EPA proposes extended deadline for blending at small refineries

Source: Marc Heller, E&E News reporter • Posted: Monday, January 18, 2021

EPA will give small refineries more time to meet biofuel-blending requirements, while a case involving waivers on the mandate awaits a ruling by the Supreme Court.

The proposed regulation would give small refineries until Nov. 30 to meet the requirement under the renewable fuel standard for the 2019 compliance year. It also would give refineries of all sizes until Jan. 31, 2022, to meet the mandate for the 2020 compliance year, an extension from March 31.

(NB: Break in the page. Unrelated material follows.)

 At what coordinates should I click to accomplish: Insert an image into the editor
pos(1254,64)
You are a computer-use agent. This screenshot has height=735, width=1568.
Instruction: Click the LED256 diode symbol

The proposed extensions reflect two sources of uncertainty in the RFS: the Supreme Court case on small refineries, expected to be heard this spring, and the agency’s monthslong delay in setting biofuel volumes for this year.

EPA will take public comment until March 11. A virtual hearing is scheduled for Feb. 9.

The proposal comes as biofuel groups and allied lawmakers say they’re worried EPA will grant some of the 66 outstanding requests for small-refinery hardship waivers pending at the agency. Delaying the compliance deadline, however, may buy the agency more time.

EPA cited the pending litigation in the published notice. The Supreme Court recently agreed to take the case, in which the 10th U.S. Circuit Court of Appeals ruled invalid three hardship exemptions granted to small refineries in Wyoming, Utah and Oklahoma.

“The resolution of the appeals process for the RFA case has the potential to impact the availability of SREs going forward,” the agency said, referring to small refinery exemptions.

“Because of the uncertainty both leading up to the March 31, 2020, deadline and of SREs going forward, we do not believe it would be appropriate to require small refineries to demonstrate compliance with their 2019 obligations pending ongoing appeals of the RFA decision,” EPA said.

If the Supreme Court agrees with the 10th Circuit ruling, EPA would be able to grant far fewer exemptions because the agency could only extend ones from earlier programs.

The incoming Biden administration will have the final say on the deadlines in the proposed rule.

In another development on biofuel policy, EPA proposed new labeling requirements for E15 fuel, which is 15% ethanol. The labels on gas pumps warn of potential damage to engines in cars built before 2000, as well as to smaller engines in boats, lawn mowers and other equipment.

The proposed rule is to be published in the Federal Register on Jan. 19 and will be open to public comment for 90 days.

In response to biofuel industry complaints that the current labels scare customers away from the higher-ethanol fuel, the agency said it’s weighing two choices: to clarify and, in some cases, soften the language on the labels, and to change their color from orange to blue and white.

Among changes in wording, the proposed label would say “avoid use in” rather than “don’t use in,” and “safe for use in” instead of “only use in.”

In the proposal, EPA said fewer older vehicles are on the road as time goes by, reducing the danger for motorists. But small engines remain at risk, the agency said.

“We continue to believe there are millions of such products in use that could potentially be misfueled on E15,” EPA said.

EPA said it’s also considering removing the labels altogether — an idea that could please the biofuel industry while sparking strong opposition from groups representing boaters and ethanol critics.

“Some stakeholders have suggested that removing the label would encourage the use of E15 by consumers who can lawfully use E15 but who do not do so because they are confused by the label,” EPA said.